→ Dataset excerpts

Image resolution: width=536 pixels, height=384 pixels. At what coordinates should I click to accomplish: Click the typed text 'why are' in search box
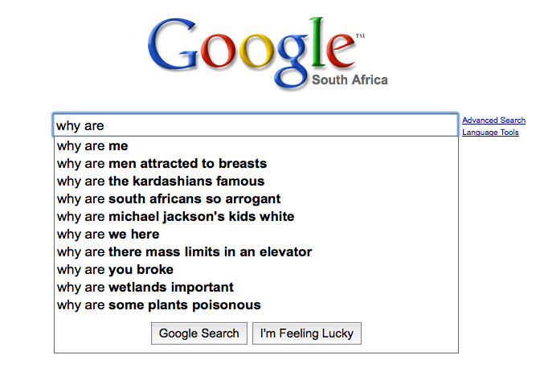coord(80,126)
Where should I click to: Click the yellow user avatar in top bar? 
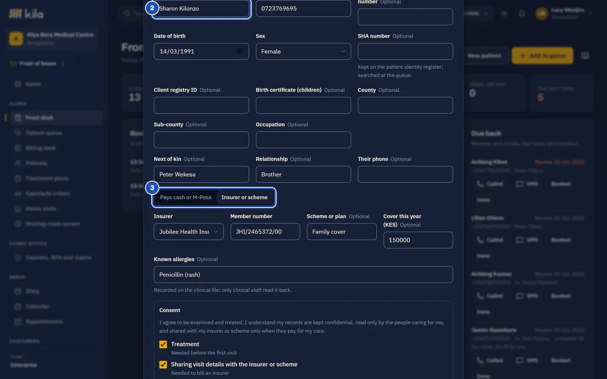click(541, 13)
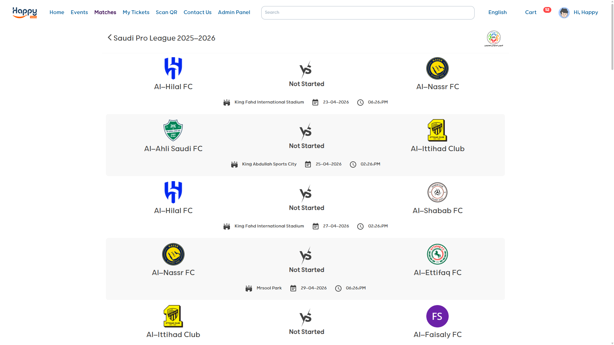
Task: Click the Hi, Happy profile avatar
Action: tap(564, 12)
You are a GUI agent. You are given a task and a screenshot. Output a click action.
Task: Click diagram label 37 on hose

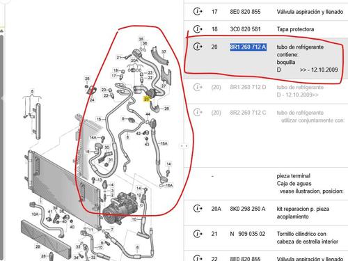pos(164,52)
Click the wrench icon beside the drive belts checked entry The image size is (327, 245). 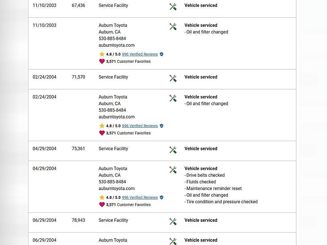coord(173,170)
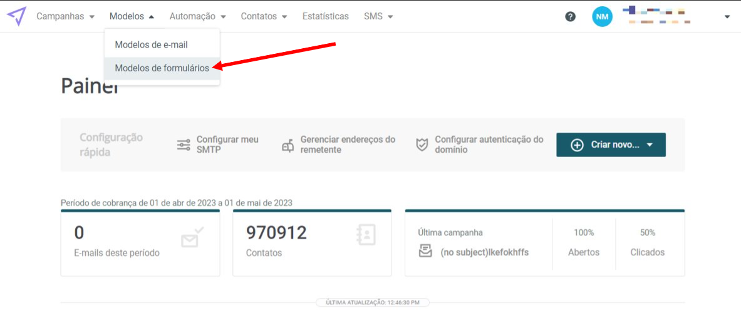
Task: Click the paper plane logo icon
Action: click(x=16, y=16)
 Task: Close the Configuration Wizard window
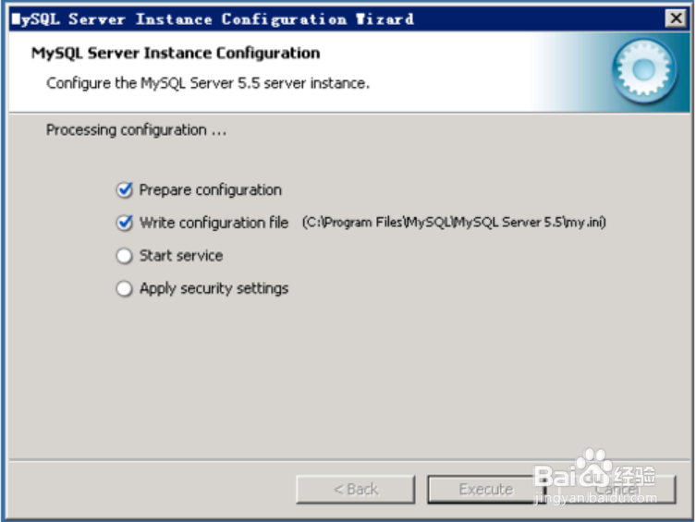pos(675,18)
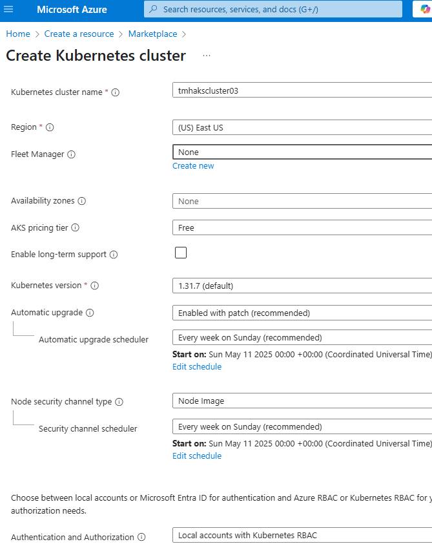Enable long-term support checkbox

point(181,253)
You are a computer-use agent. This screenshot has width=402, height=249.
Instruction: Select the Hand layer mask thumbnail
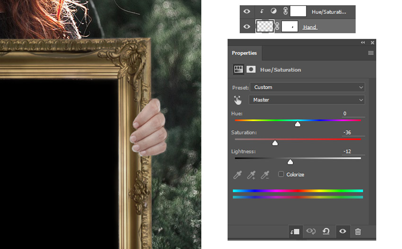[x=289, y=26]
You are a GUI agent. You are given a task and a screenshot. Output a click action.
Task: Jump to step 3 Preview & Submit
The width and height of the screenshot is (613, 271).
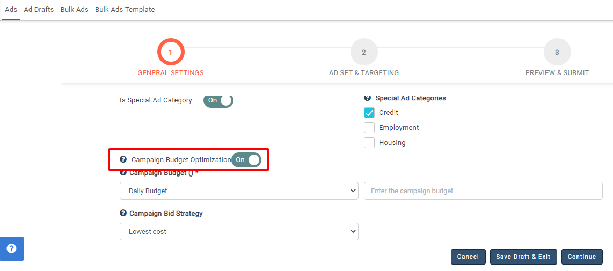[x=557, y=53]
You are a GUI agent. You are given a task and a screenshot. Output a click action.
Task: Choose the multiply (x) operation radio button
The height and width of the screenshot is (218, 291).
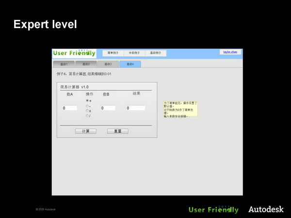pos(87,110)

→ Work to complete
Set down only the lines running from the line with "You are a computer-use" to the end of the entries, inclusive; omit every picture.

→ Expected answer
You are a computer-use agent. This screenshot has width=402, height=249.
Instruction: Select the Hand layer mask thumbnail
[x=289, y=26]
You are a GUI agent. You are given a task and a screenshot. Output a click action.
Task: Jump to step 3 Preview & Submit
The width and height of the screenshot is (613, 271).
[x=557, y=53]
You are a GUI agent. You are given a task and a screenshot. Output a click action.
Task: Choose the multiply (x) operation radio button
The height and width of the screenshot is (218, 291).
pos(87,110)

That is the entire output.